======== Entries supplied ========
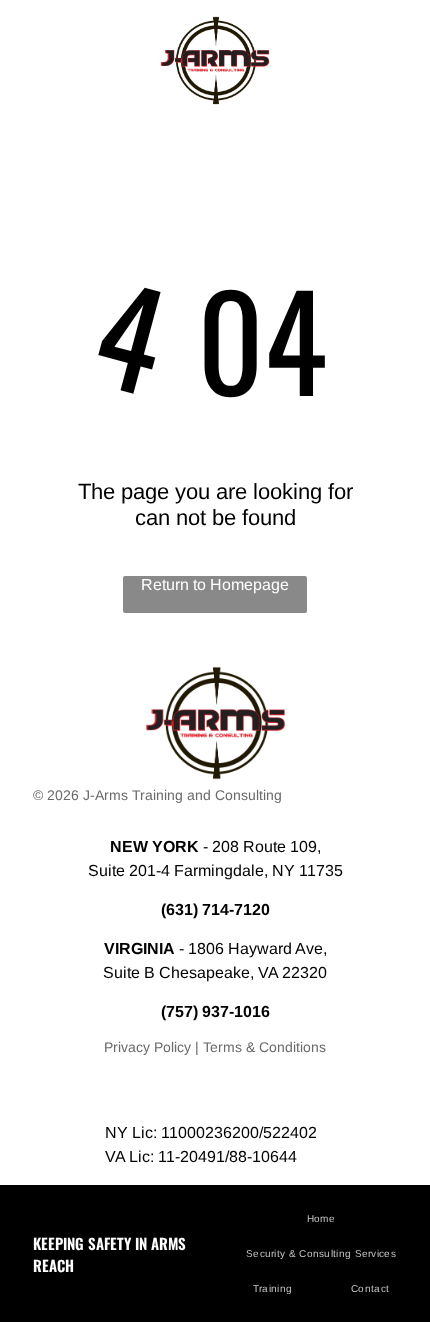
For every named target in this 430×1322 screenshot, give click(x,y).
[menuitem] (328, 1218)
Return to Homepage (215, 584)
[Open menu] (40, 60)
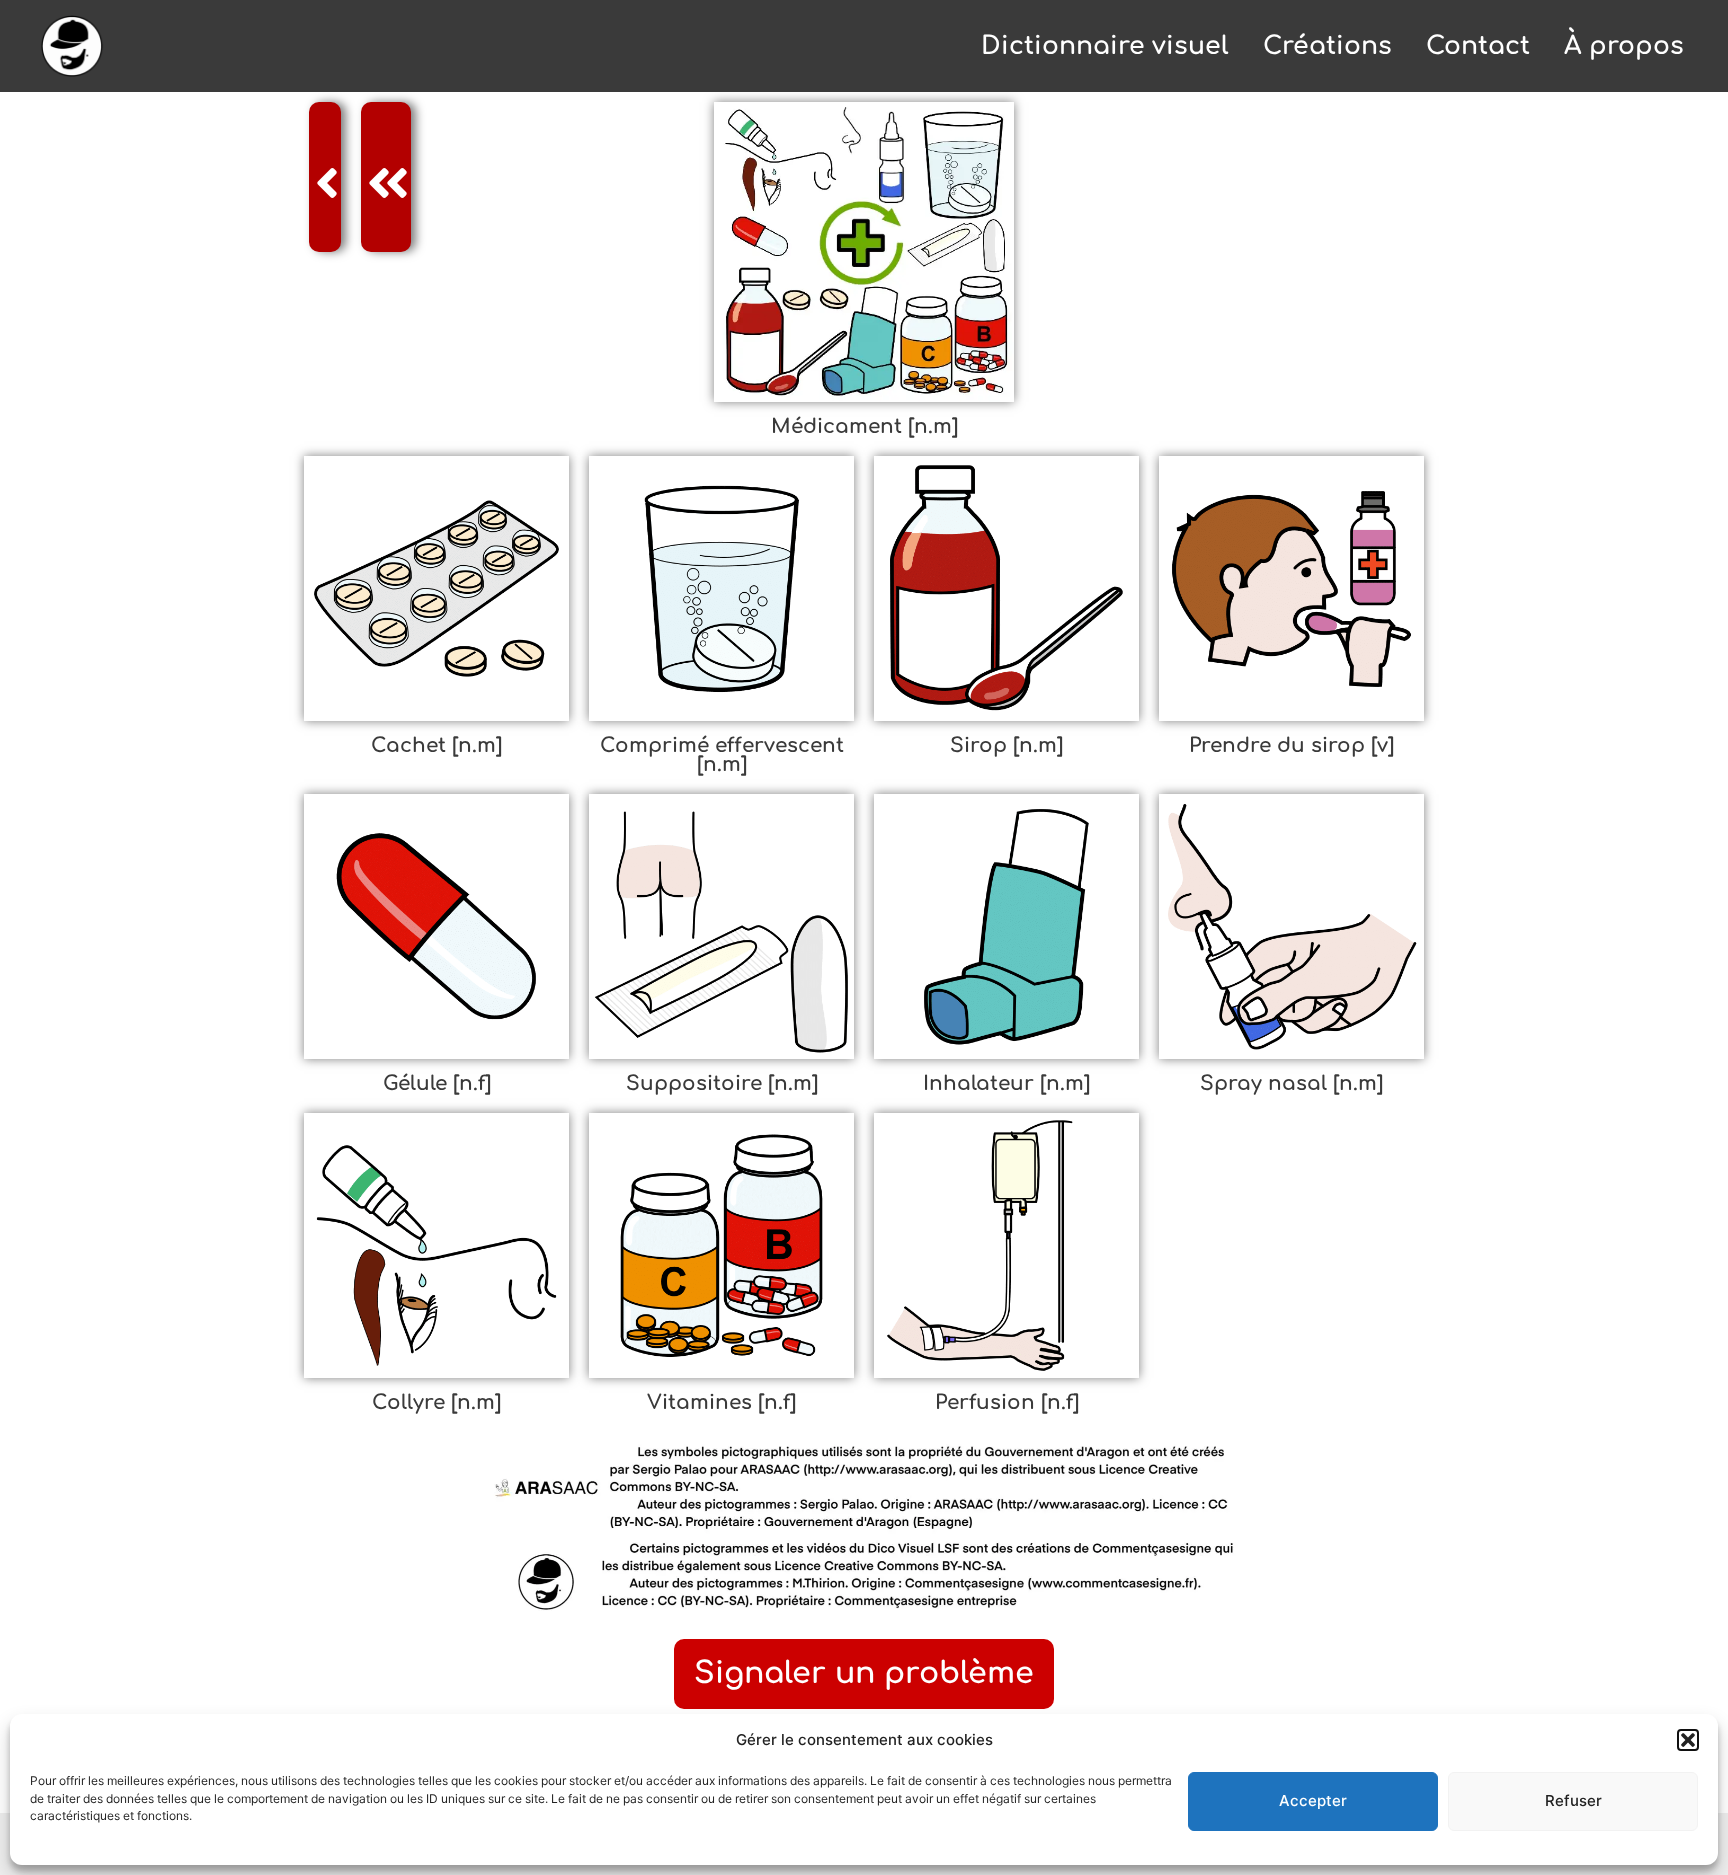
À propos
========
Could you restate every entry above word for word, leaving out the pictures?

For every named target in this 430×1322 screenshot, give click(x,y).
[menuitem] (328, 1218)
Return to Homepage (215, 584)
[Open menu] (40, 60)
À propos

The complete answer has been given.